_TASK ITEM_
Your output should be exactly the lines from the one containing "Turn on Anti-aliased option" through the final line of the following data, please, with no pictures.

*-*-*

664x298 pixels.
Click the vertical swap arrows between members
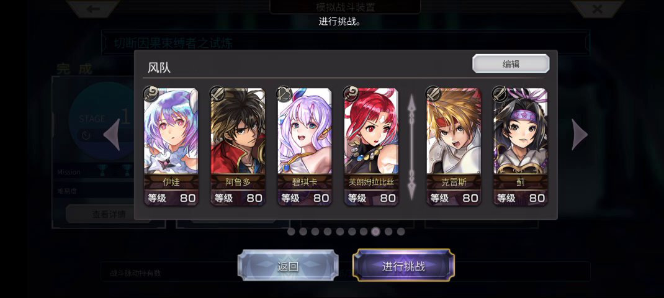tap(411, 147)
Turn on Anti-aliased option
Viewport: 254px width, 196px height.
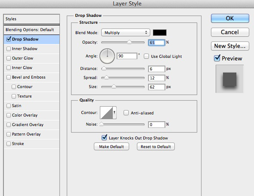point(126,113)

*-*-*

_RESPONSE_
Turn on Anti-aliased option
Viewport: 254px width, 196px height.
point(126,113)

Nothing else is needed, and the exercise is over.